- Task statement
Word for word, restate the lines of the data below between those holding "This screenshot has" and "the Page 1 of", inclusive; pictures do not belong in the copy.

- Input for this task
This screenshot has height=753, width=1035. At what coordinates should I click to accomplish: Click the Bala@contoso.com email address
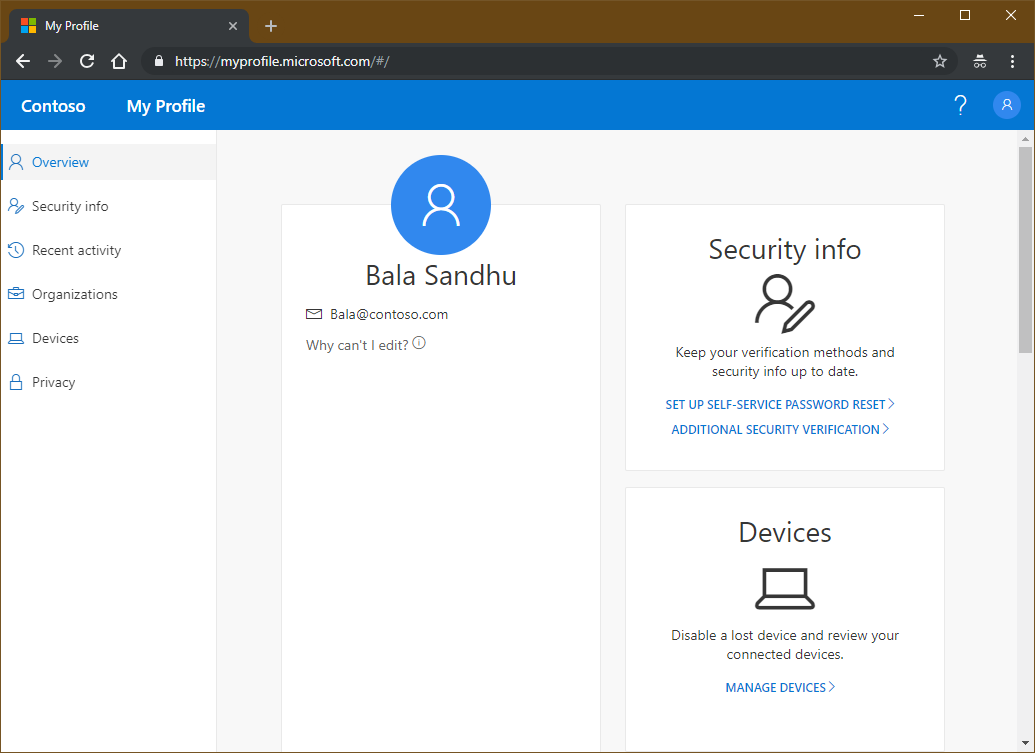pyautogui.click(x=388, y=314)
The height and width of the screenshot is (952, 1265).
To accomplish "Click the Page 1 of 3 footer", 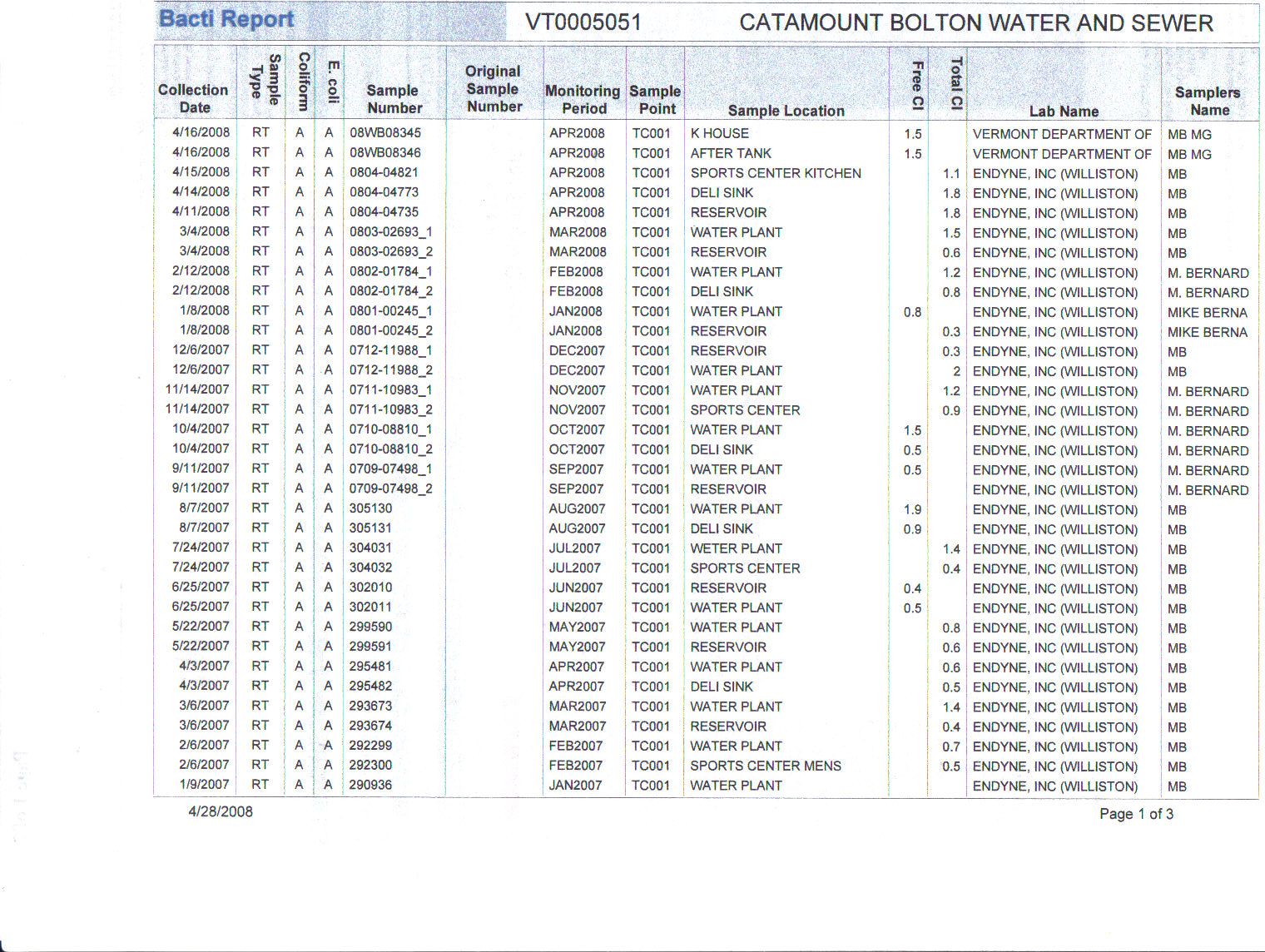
---
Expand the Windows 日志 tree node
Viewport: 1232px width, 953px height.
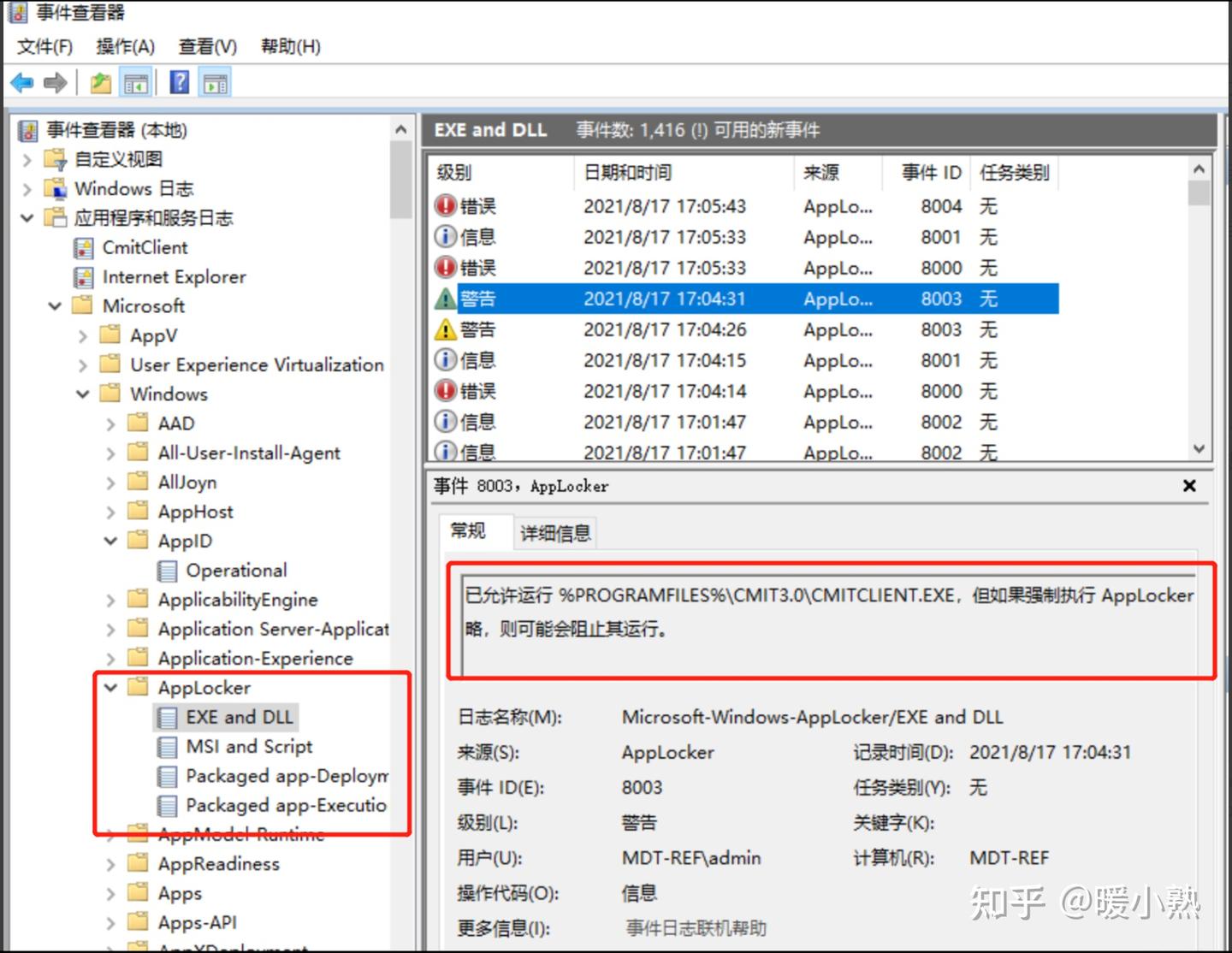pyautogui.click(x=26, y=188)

- Result of the task
This screenshot has height=753, width=1035. At what coordinates should I click to accomplish: Click the Bala@contoso.com email address
pyautogui.click(x=388, y=314)
The height and width of the screenshot is (952, 1265).
To accomplish "Click the Page 1 of 3 footer", 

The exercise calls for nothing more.